According to the 2011 census, West Tripura district has a population of 1,725,739 ranking it 281st nationally. The district has a population density of 576 PD/sqkm . Its population growth rate in 2001–2011 was 12.5%. West Tripura has a sex ratio of 964 females for every 1000 males, and a literacy rate of 88.91%. After reorganisation, the residual district had a population was 918,200. 64.12% of the population lived in urban areas. Scheduled castes and tribes made up 192,475 (20.96%) and 176,596 (19.23%) of the population respectively.

West Tripura had 851,203 Hindus, 32,420 Muslims and 30,554 Christians.

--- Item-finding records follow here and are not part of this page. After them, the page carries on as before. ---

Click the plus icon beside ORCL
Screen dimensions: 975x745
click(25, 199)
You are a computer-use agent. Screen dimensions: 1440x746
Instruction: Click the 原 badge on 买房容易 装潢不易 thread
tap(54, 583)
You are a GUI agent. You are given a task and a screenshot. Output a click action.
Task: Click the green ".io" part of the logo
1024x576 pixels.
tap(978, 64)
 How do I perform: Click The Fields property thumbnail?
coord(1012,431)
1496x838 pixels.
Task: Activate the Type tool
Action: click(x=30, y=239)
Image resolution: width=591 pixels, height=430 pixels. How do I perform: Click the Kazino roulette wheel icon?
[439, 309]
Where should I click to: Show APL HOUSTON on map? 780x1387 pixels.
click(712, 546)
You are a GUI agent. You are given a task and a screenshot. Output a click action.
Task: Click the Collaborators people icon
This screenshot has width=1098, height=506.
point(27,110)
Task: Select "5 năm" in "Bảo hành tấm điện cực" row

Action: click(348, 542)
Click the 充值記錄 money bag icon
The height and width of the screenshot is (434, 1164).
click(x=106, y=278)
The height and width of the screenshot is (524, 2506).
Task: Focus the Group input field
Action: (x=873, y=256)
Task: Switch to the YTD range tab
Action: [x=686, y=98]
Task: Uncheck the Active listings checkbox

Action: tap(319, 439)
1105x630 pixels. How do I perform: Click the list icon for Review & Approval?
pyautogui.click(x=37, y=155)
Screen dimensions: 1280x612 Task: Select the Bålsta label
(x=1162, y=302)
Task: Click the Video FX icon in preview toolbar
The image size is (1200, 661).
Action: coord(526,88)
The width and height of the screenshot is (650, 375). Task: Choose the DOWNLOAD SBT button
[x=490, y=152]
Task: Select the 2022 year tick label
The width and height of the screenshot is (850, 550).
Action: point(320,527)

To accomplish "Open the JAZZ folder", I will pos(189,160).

| West Tripura | Urban Pop. % of total population | Sex ratio (♀ per 1000 ♂) | Density Population |
|---|---|---|---|
| 1981 | 15.29 | 941 | 364 |
| 1991 | 24.29 | 946 | 963 |
| 2011 | 42.00 | - | 1005 |

In 2011, 76.23% of the population spoke Bengali, 17.69% Kokborok and 2.04% Hindi as their first language.

==Flora and fauna==
In 1987, the Sipahijola Wildlife Sanctuary was established in the West Tripura district, with an area of 18.5 km^{2}.